The sestiere of San Marco has been the nucleus of Venice for more than a millennium. Many of Venice’s visitors make a beeline for this spot, spend a few hours here, then head for home without staying for even one night. But if you’re looking for luxury, stay around here to make the most of the city’s plushest hotels, the most elegant cafés and the swankiest shops.
Five star views: Europa e Regina. Commanding stunning views from the mouth of the Canal Grande; its terraces are among the most spectacular viewpoints in the city.
Super-luxe: Gritti Palace. Once the home of the doge, this hotel now offers every hi-tech facility you’d expect of a super-luxe hotel, but has lost none of its famous old-regime opulence.
Best for architecture and art: Dorsoduro
Some of the finest minor domestic architecture in Venice is concentrated here and the area’s superb collection of galleries makes it the perfect base for art lovers.
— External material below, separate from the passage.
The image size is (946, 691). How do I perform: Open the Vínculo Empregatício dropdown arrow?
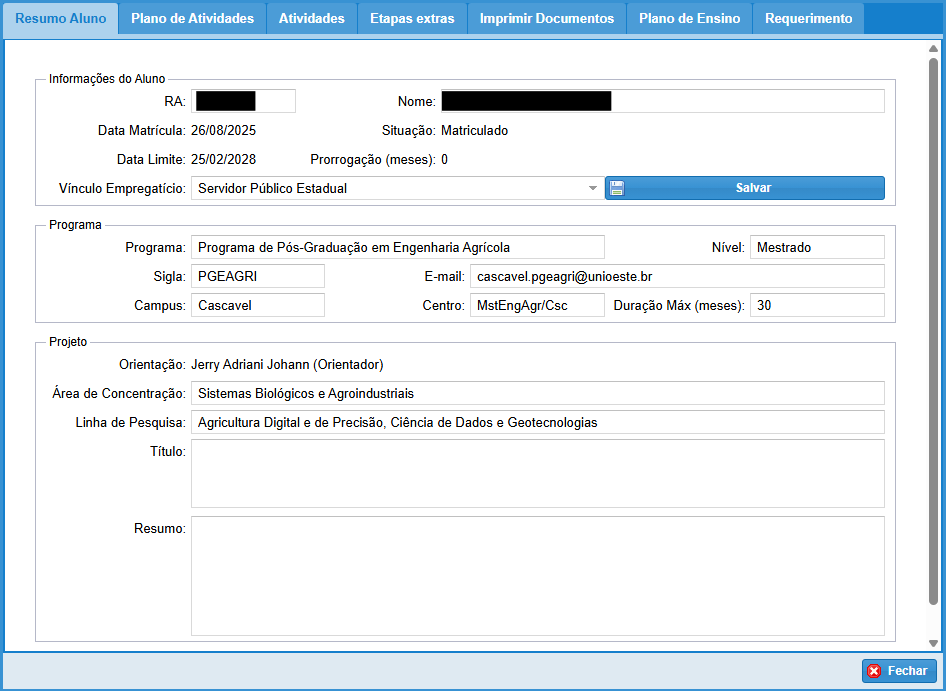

The Gallerie dell’Accademia is the highlight, but there’s also Scuola Grande dei Carmini and the Guggenheim Collection.
Impeccable cool: DD 724. In a city awash with nostalgia, the cool high-grade modernist style of this locanda, right by the Guggenheim, comes as a welcome change.
Atmospheric rooms: Ca’ Maria Adele. Five of the twelve rooms in this very upmarket locanda are so-called “theme rooms”, with every item designed to enhance a particular atmosphere.
The focal points of daily life in San Polo and Santa Croce are the sociable open space of Campo San Polo and the Rialto area, once the commercial heart of the Republic and still the home of a market that’s famous far beyond the city’s boundaries. The bustle of the stalls and the unspoilt bars are a good antidote to cultural overload.
Traditional meets modern: Ca’ Arco Antico. Some of the best budget accommodation in the city, this locanda has big rooms and a great location.
Gothic getaway: Ca’ San Giorgio. Exposed timber beams and walls of raw brick advertise the age of the Gothic palazzo that’s occupied by this fine little locanda.
Best for backwaters: Cannaregio
The pleasures of this sestiere are generally more a matter of atmosphere than of specific sights, but you shouldn’t leave Venice without seeing the Ghetto, the first area in the world to bear that name and one of Venice’s most evocative quarters.
A monastic retreat: Abbazia. One of Cannaregio’s most restful hotels, the light-filled Abbazia occupies a former Carmelite monastery.
A restored palace: Palazzo Abadessa. All 15 bedrooms (some of them huge) are nicely furnished with genuine antiques, and there’s a lovely secluded garden.